Thursday, February 12, 2009

Good News and Medicaid

Often, once periods or events in life have passed, it is far easier to look back on them and discuss them in ways you wouldn't think to while they were happening. Today, I'm going to talk about Medicaid, after last night's (not so serious, relax Mom) fun with Kayla.

I was laid off in the middle of July, and was informed that my health insurance would end at the end of the month. I had an option to go on COBRA to retain that insurance, and one of the wiser and more interesting aspects of COBRA is that it lets you take a few months to decide whether you'd have wanted it retroactively. As Serach was also not working at the time, having just had a baby and not wishing to return to her job as a full-time special education teacher, we went on Medicaid instead.

Last night, Kayla had a high fever and was coughing very harshly. She'd had a mild cold for a couple of days, and hadn't been particularly interested in drinking that morning, but she'd overall been happy and smiling until late in the evening. We'd gone on a walk with the girls earlier, gotten pizza much to the delight of both, and Kayla fell asleep on the way home. (Scary Elianna memory story: There was a young woman waiting to buy a headband from Serach at our apartment, who had stopped by once before for a few minutes. Elianna saw her and said "That's Elisheva, right?

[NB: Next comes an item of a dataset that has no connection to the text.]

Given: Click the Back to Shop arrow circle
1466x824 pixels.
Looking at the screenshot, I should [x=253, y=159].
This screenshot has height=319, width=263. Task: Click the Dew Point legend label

Remember when she came to our house?") We called the doctor after her fever came up as 103.0 and 102.9 over a couple hours, and after hearing her cough over the phone, he recommended not waiting until the morning and to take her to LIJ (and he gave us directions!).

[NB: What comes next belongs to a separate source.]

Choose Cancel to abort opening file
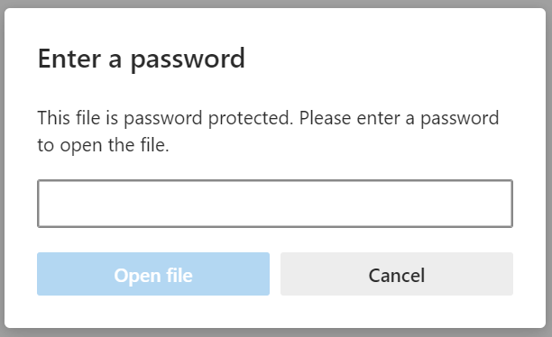This screenshot has width=552, height=337. pyautogui.click(x=397, y=274)
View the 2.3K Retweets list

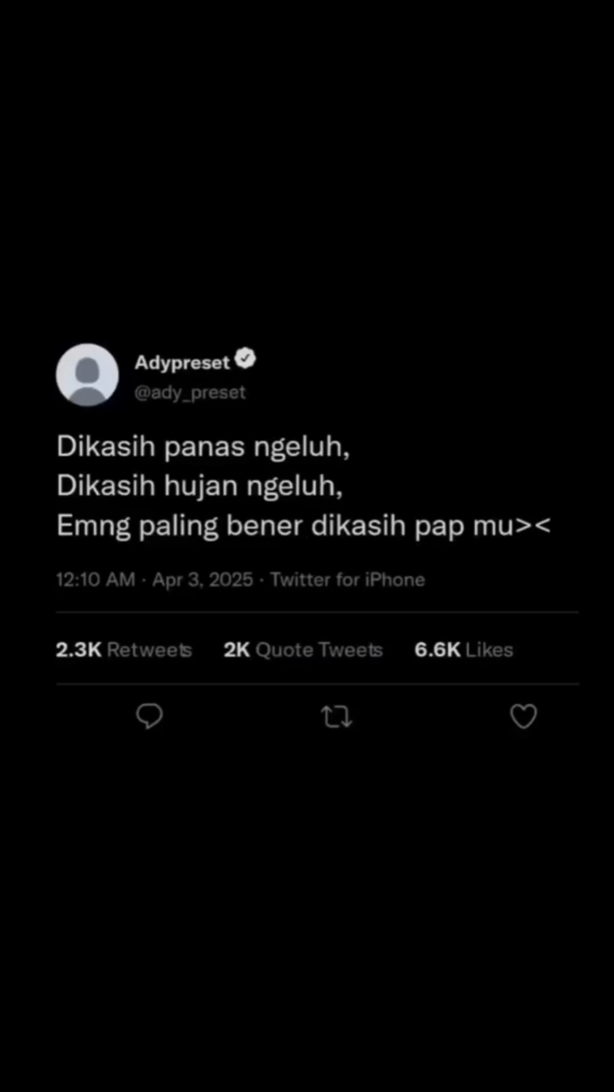[124, 650]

Pobody's Nerfect did us a huge favor, leaving her (birthday boy!) husband Shake to come stay with Elianna, while we drove to LIJ's pediatric emergency room. I parked while Serach registered at the desk, and after a short wait, we were asked to come in. The details aren't particularly important, but essentially, despite overcrowding and a lack of rooms, we were extremely well taken care of, got fantastic care, and were actually home in less than 3-1/2 hours from when we left. It helps obviously that what she had is rather common and easy to take care of (croup - steroids to reduce the swollen area in the back of her throat and cool mist to breathe... total A-Rod jokes: Two in the ER, three since). The total cost to us: $0. It seems almost hard to believe, and it's great - we now know that should we ever have another problem, we can make a quick trip to the ER to get it taken care of.

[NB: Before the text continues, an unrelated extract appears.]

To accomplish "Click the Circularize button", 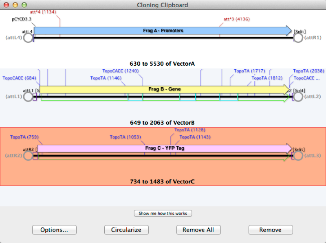I will click(126, 230).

This is also one primary reason why universal health care for the country is a horrible idea. Our ER trip probably cost the United States government a few hundred dollars. One can argue whether or not it is fair or a good idea for Medicaid to exist, and personally, I can argue both sides of that. But the statistics from Medicaid show just how much more likely someone getting something for free is to take advantage of what's there than someone who has to pay nominally for the same. According to the Kaiser Family Foundation:
Among the uninsured who would have been without coverage for the entire year, health spending would more than double, growing from $1,686 to $3,673 per person in 2008.
Better yet:
The visit rate for Medicaid patients (82 per 100 persons with Medicaid) was higher than the rate for those with Medicare (48 per 100 persons with Medicare), no insurance (48 per 100 persons with no insurance), and private insurance (21 per 100 persons with private insurance.
Now, there are some reasons why Medicare is so much higher (more likely to have more children on it, etc.), but 4x those with private insurance is astounding. It's especially so when you figure that a large percentage of those with private insurance are not exactly spending a fortune on the service itself: Most people either have a small co-pay or pay 10-20% of the cost of service. It is important to note that the argument is not necessarily that the people did not need the care at all; but people will seek out greater levels of care than necessary when they are not the ones footing the bill.

Now factor in the wait time - we were lucky and had a short wait time, but other people there were waiting longer. Even so, we and two other families were being serviced in an inner wait area while they waited for rooms to open up - and this at 11:00 at night. If the number of people were doubled, hospitals would go from never really catching up to simply not being able to care for patients. (In Canada, wait times and inabilities to get an appointment continually rank as the highest difficulties.)

Just two of the reasons why universal health care is a bad idea in the US, clear from just a single observation.